Cautela americana: Biden mostra insofferenza alle pretese del pupo che si crede puparo, poi teme Trump che minaccia di ripresentarsi alle elezioni del 2024 in veste di colui che non ha fatto nessuna guerra e che mai la farà. Si parla di un complotto ucraino polacco. Al di là del fatto in sé, appare chiara la posizione antirussa dei paesi ex Patto sovietico. Comprensibile, stante il loro status di stati ex vassalli di una Russia dispotica (non comunismo non dittatura del proletariato ma dittatura di un partito burocratico autoreferenziale) che vedono nella nuova Russia un modello autoritario senza alcuna giustificazione ideale da combattere come paese ma da imitare come modello: un autocrate nazionalista russo da contrastare con autocrati nazionalisti e populismi vari locali. Il pericolo di una escalation fino al passo fatale della Bomba, reso più pressante con l’incidente del missile, sembrerebbe suggerire una svolta nella politica americana. Dopotutto la guerra Ucraina ha certamente ottenuto la  realizzazione di importanti obiettivi americani: la disgregazione dell’Europa (evidente contrapposizione tra paesi ex Patto di Varsavia col resto: sconfitta dell’Euro, dipendenza economica agli Usa, bilancia dei pagamenti dei principali paesi esportatori -Germania e Italia- da ottimo positivo fino al 2021 a rosso attuale e rosso cupo per 2023), interruzione di parte della via della seta, messa in angolo della Russia in particolare nei processi di integrazione con l’Europa… Quindi gli americani si possono ben accontentare degli ottimo risultati ottenuti  e passare all’incasso evitando di tirare troppo una corda che potrebbe spezzarsi (anche dopo gli incontri vis -a- vis intercorsi in occasione del G20 -che l’ex comico ed ora attore tragico Zelenski continua a chiamare G19-, tanto per irritare l’orso).

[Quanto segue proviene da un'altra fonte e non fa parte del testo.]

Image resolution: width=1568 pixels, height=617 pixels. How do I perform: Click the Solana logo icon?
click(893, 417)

C’è anche la possibilità che questo incidente possa creare le condizioni per un riassestamento europeo in chiave di maggior autonomia rispetto agli Usa. Scholz non sembra disposto a farsi smantellare l’industria e la potenza economica tedesca e tenta accordi in autonomia con Russia e Cina; l’Italia da più di un secolo ha una economia complementare a quella tedesca e nonostante le grida di fedeltà alle stelle ed alle strisce dei grand commis di complemento, Draghi in testa, alla resa dei conti non avrà altra alternativa che bere il calice tedesco o affogare nella palude americana.  Qualunque sia la maschera del governo in carica. 

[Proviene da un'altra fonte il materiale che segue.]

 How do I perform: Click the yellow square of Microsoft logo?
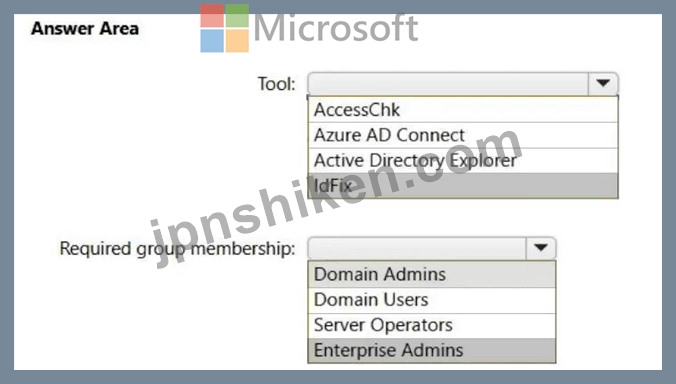click(237, 41)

Che questi missili siano un segno della Provvidenza invocata dal Santo Padre?  Forse sarà il caso di promuovere a martiri le povere vittime del missile, trasformare la colonica in santuario a forma di missile ed attivare un lucroso business turistico-religioso sul modello di quelli di Medjugorje di Lourdes e di Santiago di Compostela. 

In casa nostra questa storia servirà almeno a separare definitivamente il grano dal loglio: tra chi preferisce la pace senza se e senza ma e chi preferisce la guerra sempre e comunque.

Gian Luigi Betti 16 novembre 2022

Ma perché parli di Draghi se c’è la Meloni !

Ricevo su Facebook questa interessante osservazione da Patrizia Mondini

Rispondo

Draghi è stato il primo a sposare senza esitazioni la causa atlantico americana, seguito da Letta ecc. Draghi è personaggio competente e gode della fiducia dei mercati e potentati internazionali. Le sue decisioni sono di quelle che contano e contribuiscono al tessuto delle relazioni politiche ed economiche a livello internazionale. Draghi fa parte della élite manageriale che fa girare il mondo. La Meloni … se va bene fa quello che gli dicono di fare, se non capisce bene, glielo fanno fare, se insiste la cambiano.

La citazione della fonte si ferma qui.